The opening credits of Undercover Boss employ strategies of rhetorical excess to frame the economic recession as a melodrama of personal relationships. The evolution of these credits during the first four seasons demonstrates the series' diminishing interest in the socio-economic context that generated the show and the program's increasing focus on the character of the individual boss. During the first season of Undercover Boss, episodes opened with this melodramatically-intoned voice-over narration during the opening credits:
Narrator: The economy is going through tough times. Many hardworking Americans blame wealthy CEOs out of touch with what's going on in their own companies. But some bosses are willing to take EXTREME action to make their business better.
(Undercover Boss, season 1)

▶ **EXERCISES**:
1. Repeat the passage on the opening credits of Undercover Boss word for word, in full.
2. Reproduce the lines of the listing exactly, starting at the line that contains "Viewport: 2142px width, 1174px" and ending at the last line of the listing, with both of those lines included. Leave out the pictures.
The listing that comes after this passage has no connection to it.

▶ **RECORDS FOR THIS EXERCISE**:
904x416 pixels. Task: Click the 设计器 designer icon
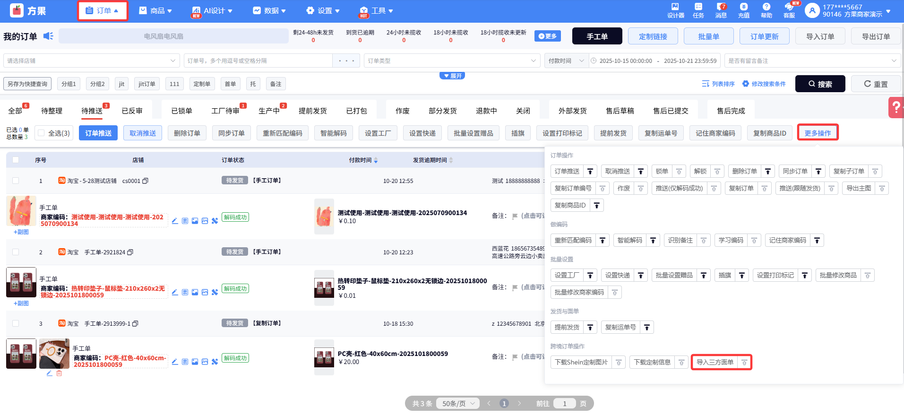(675, 10)
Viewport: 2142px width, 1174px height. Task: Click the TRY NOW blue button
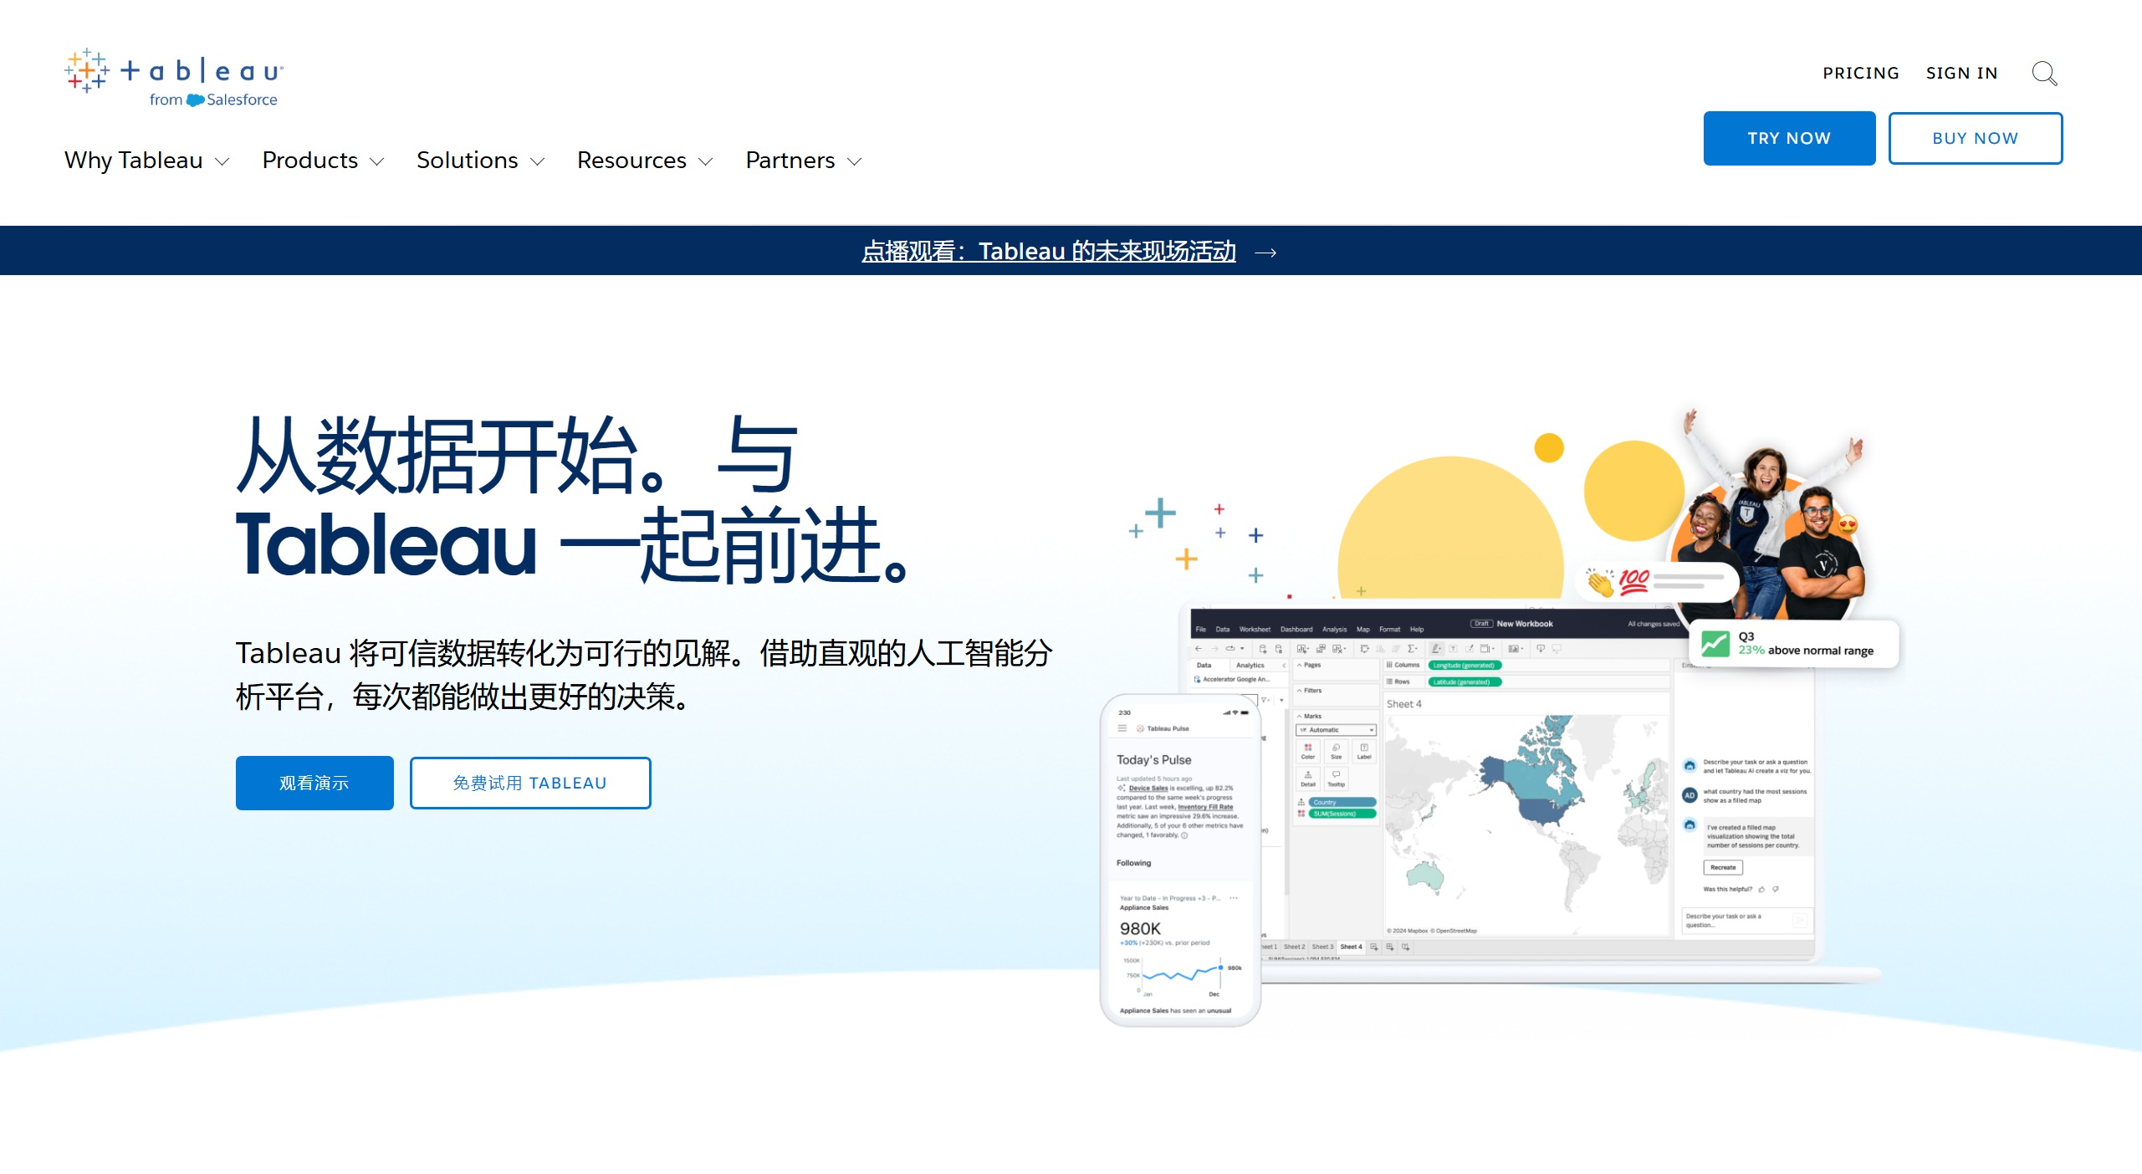point(1789,137)
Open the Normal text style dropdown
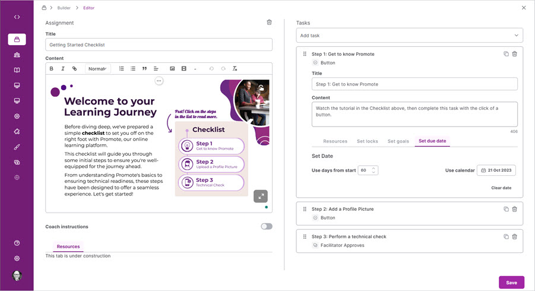The width and height of the screenshot is (535, 291). pyautogui.click(x=97, y=69)
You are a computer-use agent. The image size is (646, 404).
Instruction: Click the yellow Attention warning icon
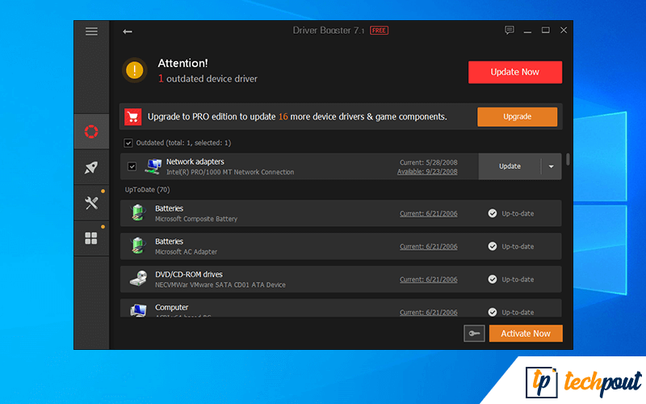click(135, 71)
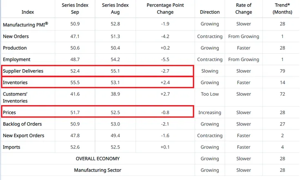Screen dimensions: 302x180
Task: Click the Backlog of Orders label
Action: [22, 124]
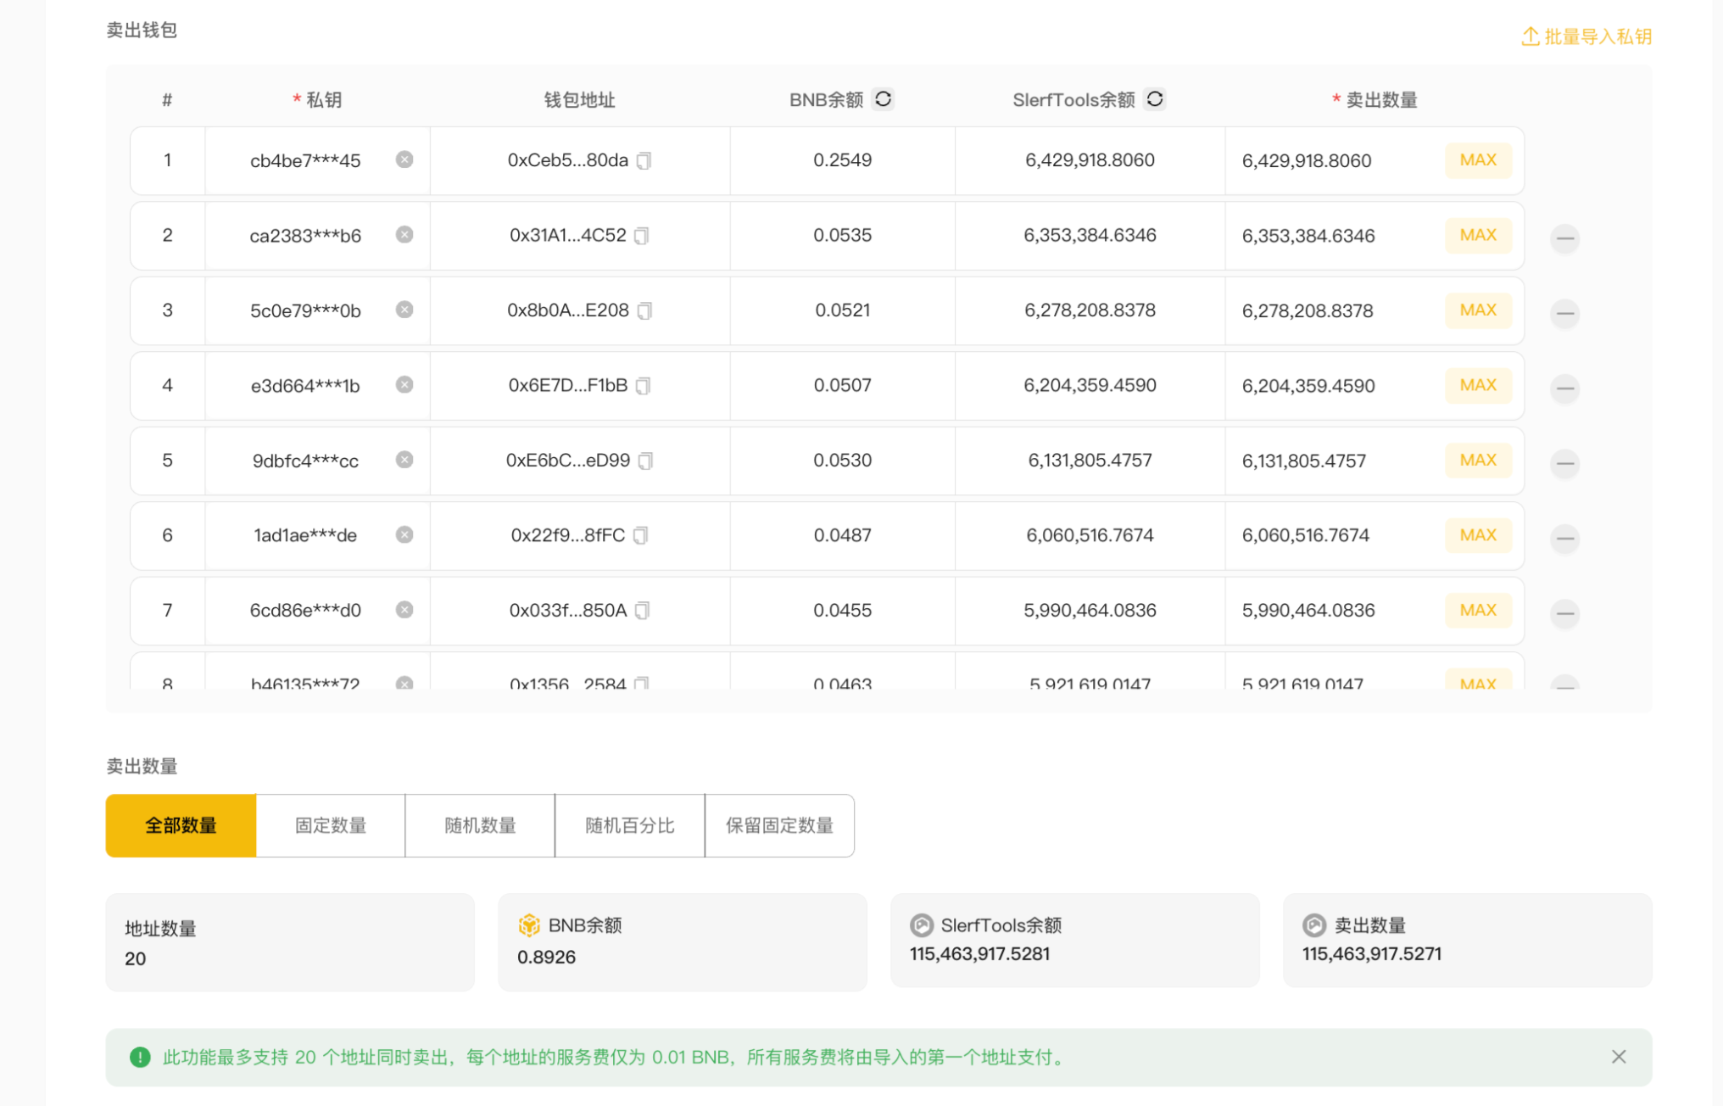Remove wallet row 5 with minus button
Viewport: 1723px width, 1106px height.
(1564, 463)
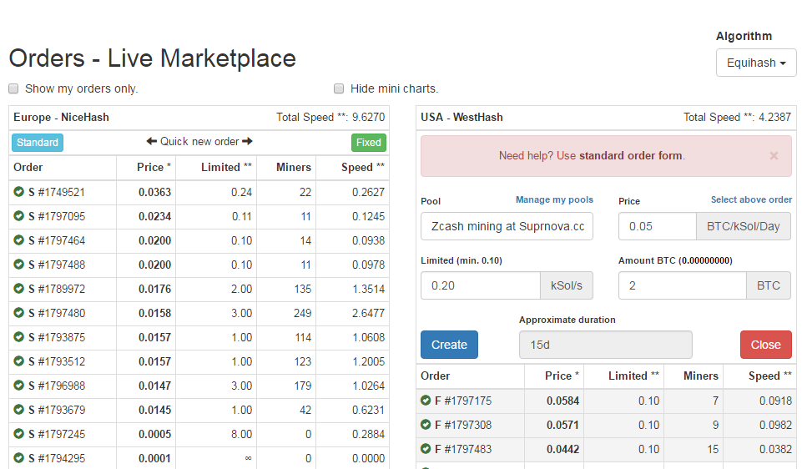Click green status icon for order #1749521
Image resolution: width=802 pixels, height=469 pixels.
pyautogui.click(x=18, y=192)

▶ **RESULTS IN ORDER**:
1.
The opening credits of Undercover Boss employ strategies of rhetorical excess to frame the economic recession as a melodrama of personal relationships. The evolution of these credits during the first four seasons demonstrates the series' diminishing interest in the socio-economic context that generated the show and the program's increasing focus on the character of the individual boss. During the first season of Undercover Boss, episodes opened with this melodramatically-intoned voice-over narration during the opening credits:
Narrator: The economy is going through tough times. Many hardworking Americans blame wealthy CEOs out of touch with what's going on in their own companies. But some bosses are willing to take EXTREME action to make their business better.
(Undercover Boss, season 1)

2.
Viewport: 2142px width, 1174px height. Task: Click the TRY NOW blue button
point(1789,137)
Open the Normal text style dropdown
The width and height of the screenshot is (535, 291). pyautogui.click(x=97, y=69)
You are a computer-use agent. The image size is (646, 404).
Instruction: Click the yellow Attention warning icon
click(135, 71)
Screen dimensions: 302x180
Task: Click the Backlog of Orders label
Action: [22, 124]
Remove wallet row 5 with minus button
Viewport: 1723px width, 1106px height.
(1564, 463)
Click green status icon for order #1749521
Image resolution: width=802 pixels, height=469 pixels.
pyautogui.click(x=18, y=192)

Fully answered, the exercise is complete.